Wes Anderson's latest is about a couple of kids on an island off New England in the summer of '65 who fall in love and decide to run away together, sparking a massive search. Stars Bruce Willis, Edward Norton, Bill Murray, Frances McDormand, Tilda Swinton, and Jason Schwarzman.
Matthew McConaughey's career resurgence hits full steam with this starring role as an escaped convict who enlists the help of two young boys to help him get back to his true love, played by Reese Witherspoon. The film was written and directed by Jeff Nichols, the genius behind last year's "Take Shelter," which was a thinking man's art-house "Inception"
Rust and Bone
Marion Cotillard stars as a marine animal trainer who has a one-night stand with a bouncer/struggling boxer who leaves his number on his way out of her place.

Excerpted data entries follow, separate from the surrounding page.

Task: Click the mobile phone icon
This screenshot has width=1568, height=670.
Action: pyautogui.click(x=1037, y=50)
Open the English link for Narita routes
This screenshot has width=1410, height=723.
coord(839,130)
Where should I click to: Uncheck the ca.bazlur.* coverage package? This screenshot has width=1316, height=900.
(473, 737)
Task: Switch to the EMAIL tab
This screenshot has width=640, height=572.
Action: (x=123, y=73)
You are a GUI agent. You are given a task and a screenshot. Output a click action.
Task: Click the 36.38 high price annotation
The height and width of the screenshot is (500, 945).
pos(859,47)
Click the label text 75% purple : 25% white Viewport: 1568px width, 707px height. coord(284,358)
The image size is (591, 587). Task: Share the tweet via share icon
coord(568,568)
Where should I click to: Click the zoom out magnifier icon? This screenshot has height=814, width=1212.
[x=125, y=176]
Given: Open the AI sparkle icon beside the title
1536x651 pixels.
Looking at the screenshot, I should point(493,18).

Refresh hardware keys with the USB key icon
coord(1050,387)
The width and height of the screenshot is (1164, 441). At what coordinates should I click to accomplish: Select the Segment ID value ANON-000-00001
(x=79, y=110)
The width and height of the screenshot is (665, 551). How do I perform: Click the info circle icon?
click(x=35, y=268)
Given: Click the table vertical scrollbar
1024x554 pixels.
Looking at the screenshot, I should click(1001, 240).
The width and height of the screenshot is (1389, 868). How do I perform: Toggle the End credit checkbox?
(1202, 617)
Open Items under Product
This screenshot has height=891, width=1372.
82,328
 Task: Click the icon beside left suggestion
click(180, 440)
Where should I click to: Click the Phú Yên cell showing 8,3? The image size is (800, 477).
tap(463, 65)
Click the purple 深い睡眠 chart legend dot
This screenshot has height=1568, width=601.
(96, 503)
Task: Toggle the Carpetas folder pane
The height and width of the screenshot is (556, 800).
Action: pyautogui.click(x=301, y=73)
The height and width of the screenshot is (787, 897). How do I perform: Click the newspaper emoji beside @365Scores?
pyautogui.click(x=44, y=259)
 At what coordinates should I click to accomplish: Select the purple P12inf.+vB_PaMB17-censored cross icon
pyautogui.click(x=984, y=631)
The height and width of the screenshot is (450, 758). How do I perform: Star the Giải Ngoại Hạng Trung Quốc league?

But she doesn't call him until after she loses her legs to a killer whale bite. The film was directed and co-written by Jacques Audiard, the man behind the brilliant 2009 prison gangster epic "A Prophet."
The Taste of Money
One of our favorite films of 2010 was South Korean Im Sang-soo's remake of "The Housemaid," a whacked-out psycho-sexual thriller about a maid who has an affair with her boss and finds herself being hunted by the women of the house. Now he's back with "The Taste of Money," which he wrote and directed, a film he calls "an extension of 'The Housemaid.' You can say that it’s the story of the children of 'The Housemaid' who’ve grown up."